Put simply, I had not linked together my scientific knowledge of solstices and my cultural knowledge. Nor had I linked in my personal experience of days getting shorter before the solstice, and then longer afterwards.

FM Alexander believed that the linking up of knowledge was vitally important. He said, “Knowledge is of little use in itself; it is the linking up of what we know with that which comes to us daily in the shape of new ideas and new experiences which is of value.”

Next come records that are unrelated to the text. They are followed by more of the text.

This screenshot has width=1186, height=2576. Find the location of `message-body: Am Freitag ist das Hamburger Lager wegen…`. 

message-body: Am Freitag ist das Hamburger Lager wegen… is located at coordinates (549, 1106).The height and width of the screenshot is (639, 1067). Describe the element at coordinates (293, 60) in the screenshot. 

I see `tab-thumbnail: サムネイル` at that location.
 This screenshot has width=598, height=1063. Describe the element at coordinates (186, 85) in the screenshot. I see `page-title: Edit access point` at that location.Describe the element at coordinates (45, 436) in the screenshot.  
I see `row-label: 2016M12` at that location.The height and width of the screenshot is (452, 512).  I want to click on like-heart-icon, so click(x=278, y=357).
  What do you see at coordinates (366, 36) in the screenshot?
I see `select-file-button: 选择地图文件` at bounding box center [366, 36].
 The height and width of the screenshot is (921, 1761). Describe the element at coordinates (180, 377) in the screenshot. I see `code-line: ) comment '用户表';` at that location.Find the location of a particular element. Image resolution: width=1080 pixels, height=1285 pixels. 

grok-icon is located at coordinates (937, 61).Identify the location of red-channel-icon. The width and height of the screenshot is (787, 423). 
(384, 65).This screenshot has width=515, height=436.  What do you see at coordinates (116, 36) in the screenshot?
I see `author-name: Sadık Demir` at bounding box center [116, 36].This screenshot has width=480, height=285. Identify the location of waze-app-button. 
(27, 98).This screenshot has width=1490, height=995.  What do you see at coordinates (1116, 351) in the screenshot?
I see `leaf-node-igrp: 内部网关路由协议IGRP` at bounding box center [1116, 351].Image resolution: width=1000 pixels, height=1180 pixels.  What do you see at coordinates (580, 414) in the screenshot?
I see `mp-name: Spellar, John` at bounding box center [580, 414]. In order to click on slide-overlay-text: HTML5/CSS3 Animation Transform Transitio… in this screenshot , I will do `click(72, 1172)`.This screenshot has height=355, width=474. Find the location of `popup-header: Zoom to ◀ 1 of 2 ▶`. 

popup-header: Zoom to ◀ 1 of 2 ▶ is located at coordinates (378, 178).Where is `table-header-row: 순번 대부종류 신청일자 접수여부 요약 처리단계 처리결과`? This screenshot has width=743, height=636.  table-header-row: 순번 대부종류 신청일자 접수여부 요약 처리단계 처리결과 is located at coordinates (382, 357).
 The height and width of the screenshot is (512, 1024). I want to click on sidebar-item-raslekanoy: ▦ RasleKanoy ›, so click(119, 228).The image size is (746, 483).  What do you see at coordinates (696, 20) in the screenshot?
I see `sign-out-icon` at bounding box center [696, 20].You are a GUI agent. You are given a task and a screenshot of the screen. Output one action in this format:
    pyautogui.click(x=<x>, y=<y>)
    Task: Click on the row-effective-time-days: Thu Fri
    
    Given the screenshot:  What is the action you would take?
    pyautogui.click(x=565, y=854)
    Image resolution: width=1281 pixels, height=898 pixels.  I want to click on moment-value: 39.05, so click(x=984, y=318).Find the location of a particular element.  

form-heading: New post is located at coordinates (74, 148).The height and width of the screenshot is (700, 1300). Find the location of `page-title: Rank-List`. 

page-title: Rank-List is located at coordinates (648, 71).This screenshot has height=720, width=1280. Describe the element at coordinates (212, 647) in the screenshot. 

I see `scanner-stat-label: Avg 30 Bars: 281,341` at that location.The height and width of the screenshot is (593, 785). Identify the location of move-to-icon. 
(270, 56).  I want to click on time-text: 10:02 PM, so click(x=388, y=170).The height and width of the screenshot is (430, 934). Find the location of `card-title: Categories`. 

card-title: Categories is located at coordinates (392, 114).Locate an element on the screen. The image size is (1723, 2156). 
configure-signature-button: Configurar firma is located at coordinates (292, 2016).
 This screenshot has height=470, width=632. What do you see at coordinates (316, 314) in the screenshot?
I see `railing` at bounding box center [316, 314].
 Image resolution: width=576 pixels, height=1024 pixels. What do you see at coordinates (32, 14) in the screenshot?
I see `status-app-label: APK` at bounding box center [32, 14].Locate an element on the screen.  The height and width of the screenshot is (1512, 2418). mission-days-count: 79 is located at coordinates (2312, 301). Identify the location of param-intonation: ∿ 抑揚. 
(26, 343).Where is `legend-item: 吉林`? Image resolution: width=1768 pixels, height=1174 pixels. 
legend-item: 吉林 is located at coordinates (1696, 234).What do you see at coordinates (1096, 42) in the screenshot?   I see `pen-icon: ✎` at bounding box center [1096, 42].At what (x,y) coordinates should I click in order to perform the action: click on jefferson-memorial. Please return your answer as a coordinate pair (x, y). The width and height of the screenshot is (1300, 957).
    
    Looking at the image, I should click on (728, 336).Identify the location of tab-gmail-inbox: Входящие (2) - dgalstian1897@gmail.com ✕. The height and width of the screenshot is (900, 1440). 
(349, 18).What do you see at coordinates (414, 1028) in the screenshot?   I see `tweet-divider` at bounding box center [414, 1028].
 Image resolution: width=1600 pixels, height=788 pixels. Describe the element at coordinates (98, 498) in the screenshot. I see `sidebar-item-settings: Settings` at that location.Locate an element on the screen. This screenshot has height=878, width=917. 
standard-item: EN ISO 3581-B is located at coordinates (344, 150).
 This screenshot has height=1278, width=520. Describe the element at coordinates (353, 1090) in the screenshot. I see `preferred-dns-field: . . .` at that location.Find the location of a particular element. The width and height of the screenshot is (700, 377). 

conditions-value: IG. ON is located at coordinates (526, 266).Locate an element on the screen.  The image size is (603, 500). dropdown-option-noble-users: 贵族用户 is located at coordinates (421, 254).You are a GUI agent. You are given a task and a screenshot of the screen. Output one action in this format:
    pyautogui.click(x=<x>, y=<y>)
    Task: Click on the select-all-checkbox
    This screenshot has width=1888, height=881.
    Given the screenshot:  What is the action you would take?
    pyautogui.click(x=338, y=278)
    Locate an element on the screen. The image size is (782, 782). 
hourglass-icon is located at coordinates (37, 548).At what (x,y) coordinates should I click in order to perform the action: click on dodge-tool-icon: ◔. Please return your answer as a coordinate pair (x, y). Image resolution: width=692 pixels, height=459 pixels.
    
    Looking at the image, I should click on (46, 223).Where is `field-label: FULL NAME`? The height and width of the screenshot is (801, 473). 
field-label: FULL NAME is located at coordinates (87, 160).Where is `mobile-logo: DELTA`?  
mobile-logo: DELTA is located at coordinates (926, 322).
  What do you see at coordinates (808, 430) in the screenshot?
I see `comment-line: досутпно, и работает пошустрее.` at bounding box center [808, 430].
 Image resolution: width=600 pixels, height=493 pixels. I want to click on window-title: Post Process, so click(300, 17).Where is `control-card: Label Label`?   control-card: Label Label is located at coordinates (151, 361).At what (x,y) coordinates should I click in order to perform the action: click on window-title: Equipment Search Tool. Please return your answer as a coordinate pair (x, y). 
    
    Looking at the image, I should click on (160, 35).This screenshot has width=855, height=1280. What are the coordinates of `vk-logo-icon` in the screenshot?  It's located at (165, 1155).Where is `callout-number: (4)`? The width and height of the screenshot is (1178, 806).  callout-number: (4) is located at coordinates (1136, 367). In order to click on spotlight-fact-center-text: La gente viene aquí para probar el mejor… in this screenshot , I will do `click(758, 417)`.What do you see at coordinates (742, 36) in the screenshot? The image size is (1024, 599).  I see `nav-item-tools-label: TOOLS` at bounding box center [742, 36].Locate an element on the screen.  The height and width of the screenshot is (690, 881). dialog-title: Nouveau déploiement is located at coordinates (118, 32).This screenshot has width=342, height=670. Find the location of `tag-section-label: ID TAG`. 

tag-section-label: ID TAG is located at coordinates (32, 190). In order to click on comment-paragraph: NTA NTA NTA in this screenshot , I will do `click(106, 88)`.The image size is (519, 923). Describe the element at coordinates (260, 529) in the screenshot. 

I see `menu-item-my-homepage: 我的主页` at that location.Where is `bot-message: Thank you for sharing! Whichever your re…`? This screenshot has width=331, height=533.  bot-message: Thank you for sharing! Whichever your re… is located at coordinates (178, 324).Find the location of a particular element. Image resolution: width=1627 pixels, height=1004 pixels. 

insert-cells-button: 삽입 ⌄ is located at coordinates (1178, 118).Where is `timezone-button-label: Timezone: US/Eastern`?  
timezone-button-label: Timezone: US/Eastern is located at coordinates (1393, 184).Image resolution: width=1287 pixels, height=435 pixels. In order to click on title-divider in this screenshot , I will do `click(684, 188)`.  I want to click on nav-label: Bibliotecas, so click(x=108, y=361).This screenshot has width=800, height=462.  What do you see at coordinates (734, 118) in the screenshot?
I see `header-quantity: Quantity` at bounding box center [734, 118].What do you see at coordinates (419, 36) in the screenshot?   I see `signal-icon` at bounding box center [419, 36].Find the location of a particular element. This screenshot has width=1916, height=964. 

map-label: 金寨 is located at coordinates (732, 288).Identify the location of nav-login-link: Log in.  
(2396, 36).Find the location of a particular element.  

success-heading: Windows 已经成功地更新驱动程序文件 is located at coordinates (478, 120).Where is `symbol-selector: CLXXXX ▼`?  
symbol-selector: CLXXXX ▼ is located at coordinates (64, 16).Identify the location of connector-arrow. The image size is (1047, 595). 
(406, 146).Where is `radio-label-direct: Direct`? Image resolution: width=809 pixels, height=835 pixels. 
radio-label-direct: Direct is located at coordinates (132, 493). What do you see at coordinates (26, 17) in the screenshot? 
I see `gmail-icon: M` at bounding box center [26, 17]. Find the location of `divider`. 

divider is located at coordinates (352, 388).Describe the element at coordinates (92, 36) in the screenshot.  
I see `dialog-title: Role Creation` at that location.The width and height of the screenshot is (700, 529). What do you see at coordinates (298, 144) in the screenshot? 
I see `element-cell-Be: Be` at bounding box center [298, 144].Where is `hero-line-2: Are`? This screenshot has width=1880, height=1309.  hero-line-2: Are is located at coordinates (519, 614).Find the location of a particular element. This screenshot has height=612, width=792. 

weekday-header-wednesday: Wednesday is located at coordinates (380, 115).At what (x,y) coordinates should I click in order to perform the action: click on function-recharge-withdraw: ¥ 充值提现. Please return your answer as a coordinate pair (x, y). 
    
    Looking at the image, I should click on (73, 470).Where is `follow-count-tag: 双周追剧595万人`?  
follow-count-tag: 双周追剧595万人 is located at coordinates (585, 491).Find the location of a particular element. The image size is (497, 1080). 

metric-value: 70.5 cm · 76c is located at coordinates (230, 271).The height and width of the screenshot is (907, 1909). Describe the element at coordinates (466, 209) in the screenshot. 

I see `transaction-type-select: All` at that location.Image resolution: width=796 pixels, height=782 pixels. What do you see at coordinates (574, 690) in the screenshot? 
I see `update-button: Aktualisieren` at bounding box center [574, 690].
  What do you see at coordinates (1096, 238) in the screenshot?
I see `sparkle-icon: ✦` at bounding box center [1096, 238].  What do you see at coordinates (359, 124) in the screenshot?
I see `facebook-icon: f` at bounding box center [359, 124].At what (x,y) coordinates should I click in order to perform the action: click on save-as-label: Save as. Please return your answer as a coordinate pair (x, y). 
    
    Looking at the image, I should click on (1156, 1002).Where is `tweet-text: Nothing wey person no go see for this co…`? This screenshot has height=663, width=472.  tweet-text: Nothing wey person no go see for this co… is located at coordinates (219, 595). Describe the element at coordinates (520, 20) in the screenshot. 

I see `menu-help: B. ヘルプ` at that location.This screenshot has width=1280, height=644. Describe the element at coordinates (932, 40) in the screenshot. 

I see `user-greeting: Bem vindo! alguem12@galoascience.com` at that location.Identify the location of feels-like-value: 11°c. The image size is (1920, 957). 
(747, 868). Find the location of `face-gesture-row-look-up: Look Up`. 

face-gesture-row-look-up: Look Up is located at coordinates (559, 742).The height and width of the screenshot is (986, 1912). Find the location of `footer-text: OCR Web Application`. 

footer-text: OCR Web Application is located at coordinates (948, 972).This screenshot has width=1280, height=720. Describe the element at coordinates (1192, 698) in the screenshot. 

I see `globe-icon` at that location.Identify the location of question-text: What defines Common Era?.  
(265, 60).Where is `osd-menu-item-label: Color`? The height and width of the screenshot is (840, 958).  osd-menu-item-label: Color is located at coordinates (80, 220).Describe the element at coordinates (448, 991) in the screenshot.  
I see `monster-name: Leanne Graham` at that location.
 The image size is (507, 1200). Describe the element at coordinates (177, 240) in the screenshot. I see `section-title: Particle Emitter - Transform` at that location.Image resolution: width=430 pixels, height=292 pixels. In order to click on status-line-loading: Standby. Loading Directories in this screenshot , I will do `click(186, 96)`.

Doctor Who script writer Steven Moffat gave me a new experience of the solstice, and it was the spur to me to link up all my bits of knowledge. On the day of the solstice, I had a little private celebration.

The result?

My experience of this winter is profoundly different to previous years. I have not gone crazy. Though I’m still struggling a bit to get up in the mornings, it isn’t as draining to my energy or my mood as in previous years. More interestingly, since the solstice I have been acutely conscious of the days getting longer. Every few days I rejoice in how much more daylight there is. I feel more in contact with nature.

The lesson to take from this? If you have a problem that feels intractable:

  1. Don’t despair. It isn’t impossible; you just don’t have the answer yet.
  2. Look back over all the information you have about the problem. There may be a link you haven’t seen yet.
  3. Get out there in the world and do things that aren’t related to the problem. Like me, you may well find inspiration comes from a very unlikely source!

FM was right. Linking up knowledge is a good thing.